There’s a line in Hal Ketchum’s “Someplace Far Away” that is cautionary for sellers in today’s multichannel world: “Be careful what you’re dreamin’ cause it someday may come true.” If you were dreamin’ that a lot of people would want to sell your product (likely because a lot of people want to buy it!), and lo and behold a lot of people do….well, your dream may very well have come true. But along with the potential for sales, having a plethora of sales channel options creates the potential for conflict – channel conflict that is. And channel conflict can be absolutely destructive to your sales efforts and to your company.
Below are some quotes that we have heard from our clients and their channel partners over our 16 years helping companies accelerate sales growth:
Direct vs Retailer Conflict:“My customers can buy it cheaper from you directly online.”
Online channel conflict: “You’re all over Amazon.”
Direct vs Distributor conflict: “I have no interest in working with a supplier whose outside sales team competes with me.”
Or the dreaded Intra-company conflict:“Our inside sales team is competing with our outside sales team!”
If the sounds from your field sound at all like the quotes above, then you should be on red alert. Let’s examine some root causes of channel conflict, and how multichannel sellers can best manage it.
Causes of and Solutions For Channel Conflict:
In our experience, channel conflict generally stems from one of three areas: 1) greed, 2) lack of communication with channel partners and, 3) a lack of a rule based channel strategy.
Let’s explore greed first. An example of channel greed is keeping a big sale in house rather than giving it to a channel partner as required by your channel rules. Sure, there are a lot of ways to rationalize doing such a thing. Maybe it’s a tight quarter and you need the extra margin. Maybe a new sales leader is trying to prove his or her worth by bloating the in house sales pipeline. It can happen. Good lead distribution procedures can guard against greed in many cases. But when a sales manager sees it happening it must be dealt with immediately. Consider the Broken Windows Theory of policing in the context of allowing bad/greedy behavior go in your sales organization.
Paraphrasing the Broken Windows Theory, it states that visible signs of crime and anti-social behavior can create an environment that encourages further crime and disorder, including serious crimes. The same is true for bad behavior in your sales organization. If small instances of greed are not addressed you can be sure they will grow in frequency and size to the long term detriment of your business. Deal with it immediately.

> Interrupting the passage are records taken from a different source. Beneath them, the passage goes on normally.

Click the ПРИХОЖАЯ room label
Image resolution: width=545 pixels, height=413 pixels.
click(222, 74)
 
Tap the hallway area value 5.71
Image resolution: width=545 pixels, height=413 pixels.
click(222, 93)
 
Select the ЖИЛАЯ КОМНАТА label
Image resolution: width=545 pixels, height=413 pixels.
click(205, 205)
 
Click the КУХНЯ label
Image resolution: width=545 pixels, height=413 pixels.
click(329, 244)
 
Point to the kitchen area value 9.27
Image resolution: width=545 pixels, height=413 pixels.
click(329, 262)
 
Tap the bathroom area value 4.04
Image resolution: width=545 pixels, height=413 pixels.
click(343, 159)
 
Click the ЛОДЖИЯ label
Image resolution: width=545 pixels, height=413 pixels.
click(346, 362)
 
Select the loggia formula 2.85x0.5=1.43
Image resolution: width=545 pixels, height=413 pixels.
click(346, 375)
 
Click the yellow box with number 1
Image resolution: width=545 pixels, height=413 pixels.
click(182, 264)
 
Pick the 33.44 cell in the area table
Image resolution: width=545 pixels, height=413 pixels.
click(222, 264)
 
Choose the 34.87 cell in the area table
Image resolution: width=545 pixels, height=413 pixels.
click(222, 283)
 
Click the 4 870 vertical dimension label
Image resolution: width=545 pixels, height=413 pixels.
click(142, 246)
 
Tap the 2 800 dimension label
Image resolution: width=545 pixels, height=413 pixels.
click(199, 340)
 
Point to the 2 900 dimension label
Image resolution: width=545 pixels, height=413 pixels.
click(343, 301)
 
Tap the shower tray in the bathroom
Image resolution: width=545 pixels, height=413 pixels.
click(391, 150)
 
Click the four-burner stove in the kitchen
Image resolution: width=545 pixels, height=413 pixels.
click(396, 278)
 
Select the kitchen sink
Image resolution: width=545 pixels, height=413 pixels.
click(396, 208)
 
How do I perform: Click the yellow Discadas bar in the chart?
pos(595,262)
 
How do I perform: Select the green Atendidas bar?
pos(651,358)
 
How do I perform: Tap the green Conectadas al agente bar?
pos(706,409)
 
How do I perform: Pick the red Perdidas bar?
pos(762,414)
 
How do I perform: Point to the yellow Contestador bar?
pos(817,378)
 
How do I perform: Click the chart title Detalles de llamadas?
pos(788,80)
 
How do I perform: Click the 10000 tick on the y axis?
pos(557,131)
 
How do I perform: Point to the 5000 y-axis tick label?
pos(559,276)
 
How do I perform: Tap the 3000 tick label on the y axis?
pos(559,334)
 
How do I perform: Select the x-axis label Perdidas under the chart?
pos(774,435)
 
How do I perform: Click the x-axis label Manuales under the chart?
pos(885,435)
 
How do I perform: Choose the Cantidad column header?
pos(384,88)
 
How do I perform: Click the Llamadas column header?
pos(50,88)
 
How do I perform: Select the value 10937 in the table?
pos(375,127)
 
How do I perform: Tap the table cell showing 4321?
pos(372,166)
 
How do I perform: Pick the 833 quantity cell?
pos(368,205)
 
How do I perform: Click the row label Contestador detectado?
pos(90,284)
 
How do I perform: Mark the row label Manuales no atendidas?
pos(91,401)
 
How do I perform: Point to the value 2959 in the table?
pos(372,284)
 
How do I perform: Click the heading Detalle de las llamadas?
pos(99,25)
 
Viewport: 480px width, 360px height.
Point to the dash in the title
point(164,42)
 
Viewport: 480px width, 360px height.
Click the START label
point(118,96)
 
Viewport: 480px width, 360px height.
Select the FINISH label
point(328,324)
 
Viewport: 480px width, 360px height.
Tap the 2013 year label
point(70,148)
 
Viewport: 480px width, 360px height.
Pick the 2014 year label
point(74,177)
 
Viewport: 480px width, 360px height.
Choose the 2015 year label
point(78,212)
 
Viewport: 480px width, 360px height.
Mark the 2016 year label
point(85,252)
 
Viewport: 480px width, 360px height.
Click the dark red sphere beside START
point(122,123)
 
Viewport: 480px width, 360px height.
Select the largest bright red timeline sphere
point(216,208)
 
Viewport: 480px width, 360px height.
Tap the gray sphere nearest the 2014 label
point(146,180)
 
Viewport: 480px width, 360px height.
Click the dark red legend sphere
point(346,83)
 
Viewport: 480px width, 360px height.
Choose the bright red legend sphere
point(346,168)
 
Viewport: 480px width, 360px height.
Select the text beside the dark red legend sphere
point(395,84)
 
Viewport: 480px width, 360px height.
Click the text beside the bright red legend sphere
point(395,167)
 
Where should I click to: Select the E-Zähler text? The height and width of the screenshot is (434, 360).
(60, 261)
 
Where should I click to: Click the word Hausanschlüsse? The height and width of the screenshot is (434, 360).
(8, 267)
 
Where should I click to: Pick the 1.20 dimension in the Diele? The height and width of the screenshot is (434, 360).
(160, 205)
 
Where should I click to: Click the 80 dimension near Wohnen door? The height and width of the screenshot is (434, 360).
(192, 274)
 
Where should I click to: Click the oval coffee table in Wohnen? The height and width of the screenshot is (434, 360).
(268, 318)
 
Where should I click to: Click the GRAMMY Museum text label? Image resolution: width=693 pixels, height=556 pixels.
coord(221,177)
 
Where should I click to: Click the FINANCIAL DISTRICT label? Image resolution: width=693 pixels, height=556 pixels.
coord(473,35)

Another source of channel conflict is simply poor communication with your channel. No one likes business surprises, and your channel partners are no different. As you enter a new channel, add channel partners or expand into a new region, your existing partners, regardless of channel, will have questions about how this impacts them. Proactive, open communication with your partners, highlighting both the opportunities, and potential risks to them (if any) will not only help ease discomfort from the channel, but also will allow for valuable feedback from them on your strategy. The Voice of the Channel (VoC) is a valuable tool for multichannel sellers, and a formalized VoC capture program should be instituted to ensure that it remains an integral input in your channel decisions.
Finally, good channel management is always rules based, both from a lead registration, strategy and compensation perspective. Creating and managing a lead registration system is a challenge for most growing companies, but the value in keeping the channel peace and be enormous. Rules for registration will help avoid conflict, and of course provide expansive insight into your pipeline. As part of your channel rules, each channel participant should understand what their “lane” is and where and to whom they can and cannot sell. A good rules system is detailed and includes discussion of scenarios governing the inevitable gray areas where channel sellers will cross paths (both vertically with other channels and horizontally within the same channel). Your rules system may also seek to remove financial incentives for channel conflicts. Strategies for doing this will vary by industry and company, but at the core, removing financial incentives means creating a broad based compensation structure that aligns the financial interests of potentially competitive channels/sales professionals. Your channel rules should be reviewed, revised as needed, and redistributed annually, on a per partner basis if possible.
It’s important to remember that your channel partners likely have capabilities that you do not, frequently around customer service. Understanding your channel partner capabilities and utilizing those for mutual benefit will deepen the partnership and lessen the likelihood of channel friction. Regardless, building a multi channel sales operation and the associated partner relationships is a long term investment that requires long term thinking. Let the vision of your business 5 years from now and beyond be your guide in dealing with channel conflict and your dreams may come true in the best possible way.